**WORK ORDER:** Please repeat all of the records, keeping every word unchanged.

**MATERIAL PROVIDED:**
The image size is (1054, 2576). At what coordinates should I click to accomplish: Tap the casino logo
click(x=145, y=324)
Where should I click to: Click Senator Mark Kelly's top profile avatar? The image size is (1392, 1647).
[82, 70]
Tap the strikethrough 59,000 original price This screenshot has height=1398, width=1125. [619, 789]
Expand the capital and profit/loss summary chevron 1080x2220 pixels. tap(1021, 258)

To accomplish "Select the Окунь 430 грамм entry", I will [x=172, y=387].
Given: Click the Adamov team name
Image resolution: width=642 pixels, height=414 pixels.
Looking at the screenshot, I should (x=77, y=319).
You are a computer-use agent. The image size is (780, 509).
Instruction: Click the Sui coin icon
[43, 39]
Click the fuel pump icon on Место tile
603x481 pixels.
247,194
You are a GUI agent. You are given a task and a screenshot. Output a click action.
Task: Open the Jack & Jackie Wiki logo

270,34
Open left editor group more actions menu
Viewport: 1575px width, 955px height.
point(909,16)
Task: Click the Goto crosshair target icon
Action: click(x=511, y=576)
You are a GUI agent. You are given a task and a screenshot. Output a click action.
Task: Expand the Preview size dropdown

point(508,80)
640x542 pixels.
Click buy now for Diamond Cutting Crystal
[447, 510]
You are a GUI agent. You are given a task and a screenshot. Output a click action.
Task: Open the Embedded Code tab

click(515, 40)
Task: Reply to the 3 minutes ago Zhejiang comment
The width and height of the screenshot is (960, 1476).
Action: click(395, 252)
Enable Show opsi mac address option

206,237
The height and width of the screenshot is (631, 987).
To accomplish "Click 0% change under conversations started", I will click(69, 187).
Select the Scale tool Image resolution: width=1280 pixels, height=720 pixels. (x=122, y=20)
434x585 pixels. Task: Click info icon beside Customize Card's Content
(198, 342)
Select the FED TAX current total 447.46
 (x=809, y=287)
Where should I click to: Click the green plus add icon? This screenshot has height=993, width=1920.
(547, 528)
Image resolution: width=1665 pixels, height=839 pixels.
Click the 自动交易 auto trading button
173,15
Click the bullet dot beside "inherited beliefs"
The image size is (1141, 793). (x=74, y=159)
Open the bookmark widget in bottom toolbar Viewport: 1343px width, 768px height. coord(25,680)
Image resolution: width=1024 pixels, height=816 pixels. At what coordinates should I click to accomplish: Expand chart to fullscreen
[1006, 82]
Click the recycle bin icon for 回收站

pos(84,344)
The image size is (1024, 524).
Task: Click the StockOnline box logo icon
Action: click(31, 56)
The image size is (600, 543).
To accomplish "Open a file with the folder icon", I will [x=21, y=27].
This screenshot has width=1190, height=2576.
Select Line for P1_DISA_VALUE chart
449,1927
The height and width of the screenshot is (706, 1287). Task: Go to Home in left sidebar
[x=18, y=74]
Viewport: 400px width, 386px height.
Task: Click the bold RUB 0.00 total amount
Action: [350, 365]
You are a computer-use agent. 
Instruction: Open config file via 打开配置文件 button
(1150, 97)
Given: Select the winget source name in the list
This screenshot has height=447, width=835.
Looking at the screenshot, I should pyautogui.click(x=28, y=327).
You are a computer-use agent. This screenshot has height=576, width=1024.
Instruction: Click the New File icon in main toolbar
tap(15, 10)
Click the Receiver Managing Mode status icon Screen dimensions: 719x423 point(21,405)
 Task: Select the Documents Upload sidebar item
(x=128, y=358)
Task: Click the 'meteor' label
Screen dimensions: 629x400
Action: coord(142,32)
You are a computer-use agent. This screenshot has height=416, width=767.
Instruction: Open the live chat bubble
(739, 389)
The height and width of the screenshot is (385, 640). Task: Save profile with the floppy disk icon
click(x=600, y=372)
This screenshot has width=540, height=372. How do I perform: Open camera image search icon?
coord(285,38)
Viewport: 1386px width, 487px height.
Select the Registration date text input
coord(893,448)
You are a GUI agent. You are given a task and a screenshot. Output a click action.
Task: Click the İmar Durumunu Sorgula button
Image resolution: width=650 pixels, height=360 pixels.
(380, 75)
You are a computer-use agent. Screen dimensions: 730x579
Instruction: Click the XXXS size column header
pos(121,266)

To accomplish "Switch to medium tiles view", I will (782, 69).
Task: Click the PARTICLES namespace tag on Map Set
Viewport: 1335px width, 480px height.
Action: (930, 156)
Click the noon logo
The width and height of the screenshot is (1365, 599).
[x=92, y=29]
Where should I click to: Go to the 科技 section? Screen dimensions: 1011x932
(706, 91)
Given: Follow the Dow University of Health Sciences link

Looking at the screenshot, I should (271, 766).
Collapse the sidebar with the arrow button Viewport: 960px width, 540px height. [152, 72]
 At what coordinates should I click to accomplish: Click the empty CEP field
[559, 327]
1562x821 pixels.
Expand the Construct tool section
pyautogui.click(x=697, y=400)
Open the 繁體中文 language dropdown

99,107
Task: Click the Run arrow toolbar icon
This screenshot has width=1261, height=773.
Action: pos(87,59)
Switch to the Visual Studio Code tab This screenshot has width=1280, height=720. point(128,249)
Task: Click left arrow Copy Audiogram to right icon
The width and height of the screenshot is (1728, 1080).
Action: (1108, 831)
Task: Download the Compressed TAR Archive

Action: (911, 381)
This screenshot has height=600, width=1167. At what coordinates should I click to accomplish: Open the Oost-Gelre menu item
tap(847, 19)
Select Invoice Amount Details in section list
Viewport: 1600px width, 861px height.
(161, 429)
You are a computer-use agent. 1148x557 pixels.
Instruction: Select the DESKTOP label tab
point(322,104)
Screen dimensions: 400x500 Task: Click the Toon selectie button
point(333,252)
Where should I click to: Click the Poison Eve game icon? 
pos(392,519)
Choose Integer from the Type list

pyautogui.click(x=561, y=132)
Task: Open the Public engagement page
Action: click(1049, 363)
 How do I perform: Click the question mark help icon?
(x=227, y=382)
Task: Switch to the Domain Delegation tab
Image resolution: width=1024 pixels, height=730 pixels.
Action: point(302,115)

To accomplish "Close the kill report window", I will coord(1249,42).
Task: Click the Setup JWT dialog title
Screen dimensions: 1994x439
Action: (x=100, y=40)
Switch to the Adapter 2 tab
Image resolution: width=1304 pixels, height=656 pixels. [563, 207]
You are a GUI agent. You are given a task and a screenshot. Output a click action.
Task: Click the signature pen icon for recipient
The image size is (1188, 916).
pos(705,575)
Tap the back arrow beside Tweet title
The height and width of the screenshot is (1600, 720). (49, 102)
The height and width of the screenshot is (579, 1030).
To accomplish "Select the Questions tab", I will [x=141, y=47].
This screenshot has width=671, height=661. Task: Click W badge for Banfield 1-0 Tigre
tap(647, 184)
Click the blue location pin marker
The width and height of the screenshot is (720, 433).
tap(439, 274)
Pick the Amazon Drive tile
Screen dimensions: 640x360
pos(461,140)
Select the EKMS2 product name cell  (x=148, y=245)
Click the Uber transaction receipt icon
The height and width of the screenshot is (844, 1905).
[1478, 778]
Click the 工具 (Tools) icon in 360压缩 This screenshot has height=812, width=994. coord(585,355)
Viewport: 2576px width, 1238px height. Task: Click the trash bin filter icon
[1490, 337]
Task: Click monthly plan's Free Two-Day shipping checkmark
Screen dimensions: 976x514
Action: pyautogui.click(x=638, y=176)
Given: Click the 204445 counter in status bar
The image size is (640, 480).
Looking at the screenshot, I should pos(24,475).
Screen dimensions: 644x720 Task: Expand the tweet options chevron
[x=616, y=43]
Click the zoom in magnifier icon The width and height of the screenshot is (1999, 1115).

**ANSWER TO THIS TASK:**
The image size is (1054, 2576). At what coordinates should I click to accomplish: Tap the casino logo
click(x=145, y=324)
Where should I click to: Click Senator Mark Kelly's top profile avatar? The image size is (1392, 1647).
[82, 70]
Tap the strikethrough 59,000 original price This screenshot has height=1398, width=1125. [619, 789]
Expand the capital and profit/loss summary chevron 1080x2220 pixels. tap(1021, 258)

To accomplish "Select the Окунь 430 грамм entry", I will [x=172, y=387].
Given: Click the Adamov team name
Image resolution: width=642 pixels, height=414 pixels.
Looking at the screenshot, I should (x=77, y=319).
You are a computer-use agent. The image size is (780, 509).
Instruction: Click the Sui coin icon
[43, 39]
Click the fuel pump icon on Место tile
603x481 pixels.
247,194
You are a GUI agent. You are given a task and a screenshot. Output a click action.
Task: Open the Jack & Jackie Wiki logo

270,34
Open left editor group more actions menu
Viewport: 1575px width, 955px height.
point(909,16)
Task: Click the Goto crosshair target icon
Action: click(x=511, y=576)
You are a GUI agent. You are given a task and a screenshot. Output a click action.
Task: Expand the Preview size dropdown

point(508,80)
640x542 pixels.
Click buy now for Diamond Cutting Crystal
[447, 510]
You are a GUI agent. You are given a task and a screenshot. Output a click action.
Task: Open the Embedded Code tab

click(515, 40)
Task: Reply to the 3 minutes ago Zhejiang comment
The width and height of the screenshot is (960, 1476).
Action: click(395, 252)
Enable Show opsi mac address option

206,237
The height and width of the screenshot is (631, 987).
To accomplish "Click 0% change under conversations started", I will click(69, 187).
Select the Scale tool Image resolution: width=1280 pixels, height=720 pixels. (x=122, y=20)
434x585 pixels. Task: Click info icon beside Customize Card's Content
(198, 342)
Select the FED TAX current total 447.46
 (x=809, y=287)
Where should I click to: Click the green plus add icon? This screenshot has height=993, width=1920.
(547, 528)
Image resolution: width=1665 pixels, height=839 pixels.
Click the 自动交易 auto trading button
173,15
Click the bullet dot beside "inherited beliefs"
The image size is (1141, 793). (x=74, y=159)
Open the bookmark widget in bottom toolbar Viewport: 1343px width, 768px height. coord(25,680)
Image resolution: width=1024 pixels, height=816 pixels. At what coordinates should I click to accomplish: Expand chart to fullscreen
[1006, 82]
Click the recycle bin icon for 回收站

pos(84,344)
The image size is (1024, 524).
Task: Click the StockOnline box logo icon
Action: click(31, 56)
The image size is (600, 543).
To accomplish "Open a file with the folder icon", I will [x=21, y=27].
This screenshot has width=1190, height=2576.
Select Line for P1_DISA_VALUE chart
449,1927
The height and width of the screenshot is (706, 1287). Task: Go to Home in left sidebar
[x=18, y=74]
Viewport: 400px width, 386px height.
Task: Click the bold RUB 0.00 total amount
Action: [350, 365]
You are a computer-use agent. 
Instruction: Open config file via 打开配置文件 button
(1150, 97)
Given: Select the winget source name in the list
This screenshot has height=447, width=835.
Looking at the screenshot, I should pyautogui.click(x=28, y=327).
You are a computer-use agent. This screenshot has height=576, width=1024.
Instruction: Click the New File icon in main toolbar
tap(15, 10)
Click the Receiver Managing Mode status icon Screen dimensions: 719x423 point(21,405)
 Task: Select the Documents Upload sidebar item
(x=128, y=358)
Task: Click the 'meteor' label
Screen dimensions: 629x400
Action: coord(142,32)
You are a computer-use agent. This screenshot has height=416, width=767.
Instruction: Open the live chat bubble
(739, 389)
The height and width of the screenshot is (385, 640). Task: Save profile with the floppy disk icon
click(x=600, y=372)
This screenshot has width=540, height=372. How do I perform: Open camera image search icon?
coord(285,38)
Viewport: 1386px width, 487px height.
Select the Registration date text input
coord(893,448)
You are a GUI agent. You are given a task and a screenshot. Output a click action.
Task: Click the İmar Durumunu Sorgula button
Image resolution: width=650 pixels, height=360 pixels.
(380, 75)
You are a computer-use agent. Screen dimensions: 730x579
Instruction: Click the XXXS size column header
pos(121,266)

To accomplish "Switch to medium tiles view", I will (782, 69).
Task: Click the PARTICLES namespace tag on Map Set
Viewport: 1335px width, 480px height.
Action: (930, 156)
Click the noon logo
The width and height of the screenshot is (1365, 599).
[x=92, y=29]
Where should I click to: Go to the 科技 section? Screen dimensions: 1011x932
(706, 91)
Given: Follow the Dow University of Health Sciences link

Looking at the screenshot, I should (271, 766).
Collapse the sidebar with the arrow button Viewport: 960px width, 540px height. [152, 72]
 At what coordinates should I click to accomplish: Click the empty CEP field
[559, 327]
1562x821 pixels.
Expand the Construct tool section
pyautogui.click(x=697, y=400)
Open the 繁體中文 language dropdown

99,107
Task: Click the Run arrow toolbar icon
This screenshot has width=1261, height=773.
Action: pos(87,59)
Switch to the Visual Studio Code tab This screenshot has width=1280, height=720. point(128,249)
Task: Click left arrow Copy Audiogram to right icon
The width and height of the screenshot is (1728, 1080).
Action: (1108, 831)
Task: Download the Compressed TAR Archive

Action: (911, 381)
This screenshot has height=600, width=1167. At what coordinates should I click to accomplish: Open the Oost-Gelre menu item
tap(847, 19)
Select Invoice Amount Details in section list
Viewport: 1600px width, 861px height.
(161, 429)
You are a computer-use agent. 1148x557 pixels.
Instruction: Select the DESKTOP label tab
point(322,104)
Screen dimensions: 400x500 Task: Click the Toon selectie button
point(333,252)
Where should I click to: Click the Poison Eve game icon? 
pos(392,519)
Choose Integer from the Type list

pyautogui.click(x=561, y=132)
Task: Open the Public engagement page
Action: click(1049, 363)
 How do I perform: Click the question mark help icon?
(x=227, y=382)
Task: Switch to the Domain Delegation tab
Image resolution: width=1024 pixels, height=730 pixels.
Action: point(302,115)

To accomplish "Close the kill report window", I will coord(1249,42).
Task: Click the Setup JWT dialog title
Screen dimensions: 1994x439
Action: (x=100, y=40)
Switch to the Adapter 2 tab
Image resolution: width=1304 pixels, height=656 pixels. [563, 207]
You are a GUI agent. You are given a task and a screenshot. Output a click action.
Task: Click the signature pen icon for recipient
The image size is (1188, 916).
pos(705,575)
Tap the back arrow beside Tweet title
The height and width of the screenshot is (1600, 720). (49, 102)
The height and width of the screenshot is (579, 1030).
To accomplish "Select the Questions tab", I will [x=141, y=47].
This screenshot has width=671, height=661. Task: Click W badge for Banfield 1-0 Tigre
tap(647, 184)
Click the blue location pin marker
The width and height of the screenshot is (720, 433).
tap(439, 274)
Pick the Amazon Drive tile
Screen dimensions: 640x360
pos(461,140)
Select the EKMS2 product name cell  (x=148, y=245)
Click the Uber transaction receipt icon
The height and width of the screenshot is (844, 1905).
[1478, 778]
Click the 工具 (Tools) icon in 360压缩 This screenshot has height=812, width=994. coord(585,355)
Viewport: 2576px width, 1238px height. Task: Click the trash bin filter icon
[1490, 337]
Task: Click monthly plan's Free Two-Day shipping checkmark
Screen dimensions: 976x514
Action: pyautogui.click(x=638, y=176)
Given: Click the 204445 counter in status bar
The image size is (640, 480).
Looking at the screenshot, I should pos(24,475).
Screen dimensions: 644x720 Task: Expand the tweet options chevron
[x=616, y=43]
Click the zoom in magnifier icon The width and height of the screenshot is (1999, 1115).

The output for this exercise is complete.